"We're running at a f**king wall, and we're gonna crash on that wall really soon."
In March, PC Gamer released an article named "The cinematic BioWare-style RPG is dead, it just doesn't know it yet", which talked about how flashy games from top developers feel stale, while indie studios actually "push the genre forward".
Apparently, it spurred a discussion among CD PROJEKT RED's designers, and Cyberpunk 2077 quest director Paweł Sasko said everyone mostly agreed with the idea.
"At least when it comes to triple-A, we are just running at a fucking wall, I think, and we're gonna crash on that wall really soon."
The "wall" is the growing complexity and expense of making AAA games. While The Witcher 3 was already intricately made, CDPR's stepped its efforts up with Cyberpunk 2077 even further. Where The Witcher used many "tricks" like when it would cut to black to stage scenes, Cyberpunk had no such luxury, according to Sasko:
"Then you look at Cyberpunk. No cuts, no black screens, you're 'in' V all the time. Staging is in-person. It got so incredibly more expensive to generate branches.

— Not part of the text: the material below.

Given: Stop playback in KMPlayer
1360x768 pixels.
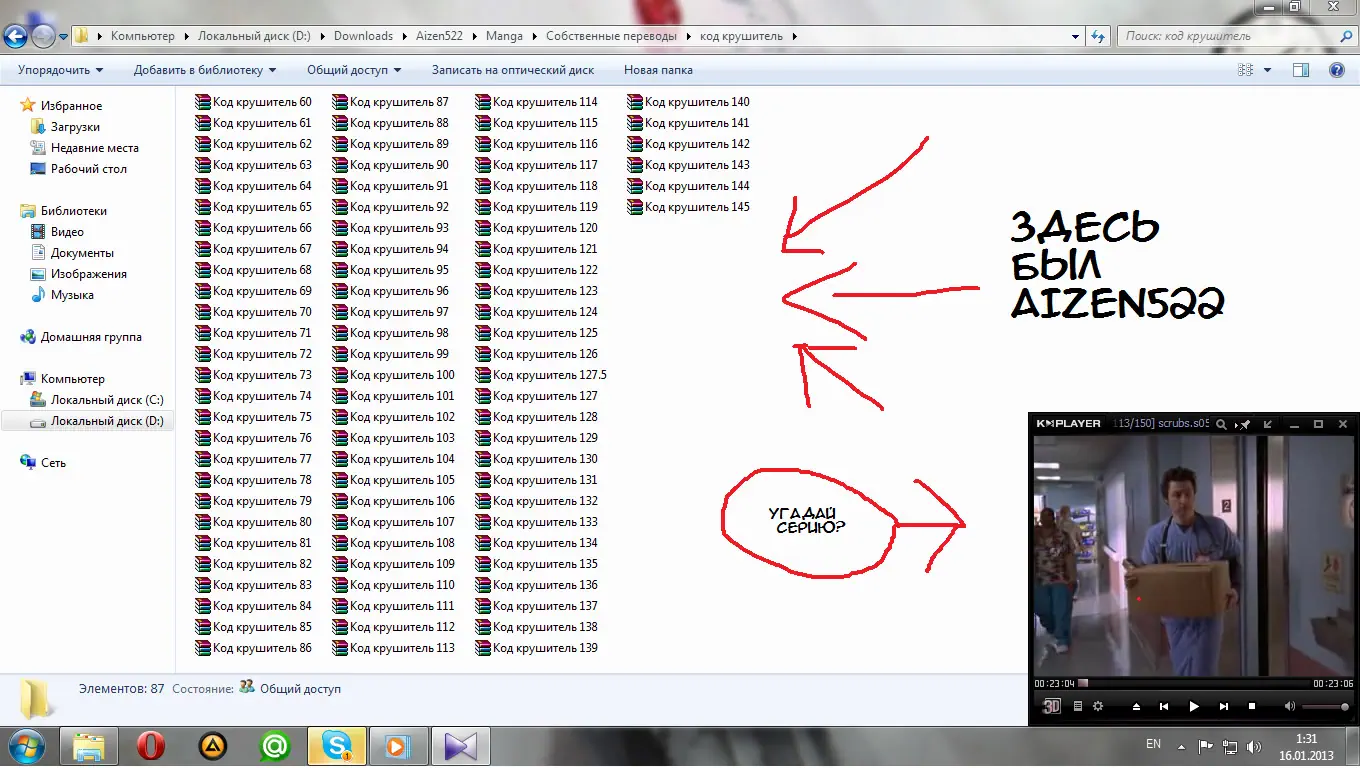Looking at the screenshot, I should [1251, 706].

Adding branches to Witcher 3 was so easy in comparison to Cyberpunk."
Former Dragon Age creative director Mike Laidlaw added that to him, the main challenge is controlling player expectations – something Sasko also mentioned when talking about Cyberpunk's nonlinearity. "As soon as you're delivering something that starts to be cinematic, you then are essentially inviting comparison to the most cinematic things. So you are kind of keeping pace with Naughty Dog or Cyberpunk," Laidlaw said.

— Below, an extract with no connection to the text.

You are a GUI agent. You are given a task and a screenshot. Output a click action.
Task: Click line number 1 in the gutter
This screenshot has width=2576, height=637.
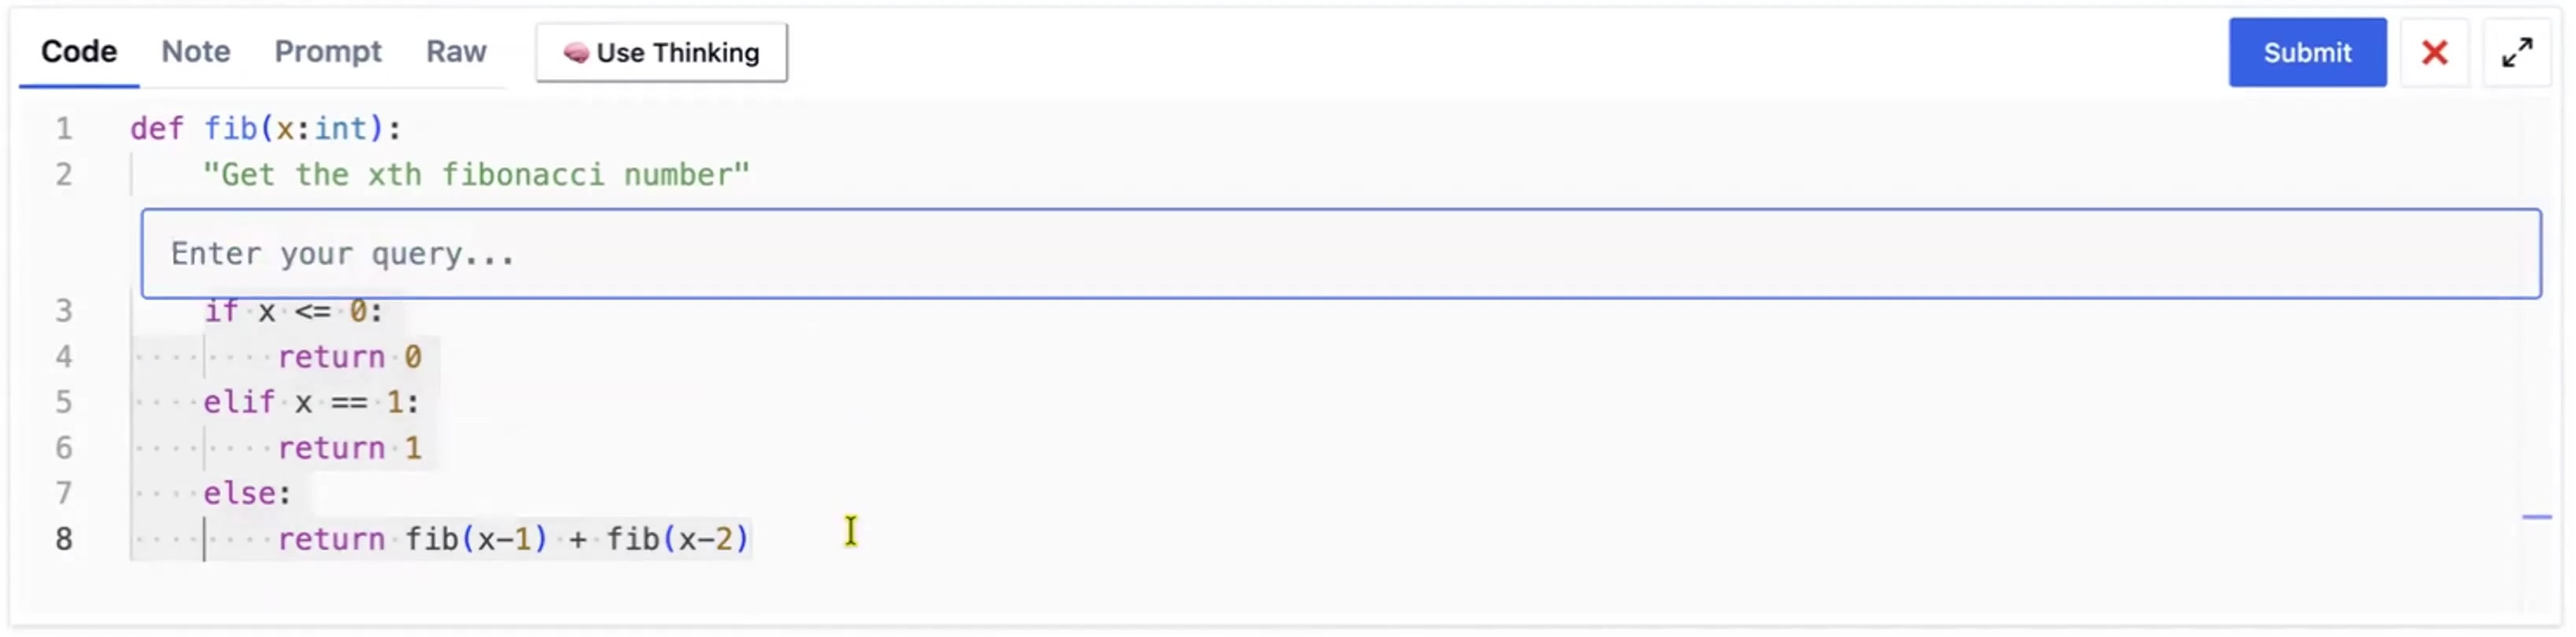point(64,129)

When talking about procedural narrative, Strix Beltran, the narrative director of Hidden Path Entertainment's upcoming D&D RPG, said the industry was "on the precipice of really figuring [it] out" and it should help triple-A development by making it easier and cheaper.
"We haven't done it yet. But there are a lot of people working on it. And I think that is going to be a game-changer."
Beltran also addressed the issue with big-name RPGs, saying many developers fall into a "thought trap" where they think that grandiose cinematics mean quality, and audiences were "accidentally trained" to believe it, too.
"What is quality? I don't want to interrogate how you judge a game, but there's so many things that make a game good. I prefer to focus on emotionality, like what actually reaches into a person and grabs them and makes them remember Morte [from Planescape: Torment], 20 years later, as opposed to, 'Wow, I could see the sunlight off of that water in that cutscene with that waterfall mist.'"
If you'd like to learn more, read the original article on PC Gamer and join our 80 Level Talent platform and our Telegram channel, follow us on Instagram and Twitter, where we share breakdowns, the latest news, awesome artworks, and more.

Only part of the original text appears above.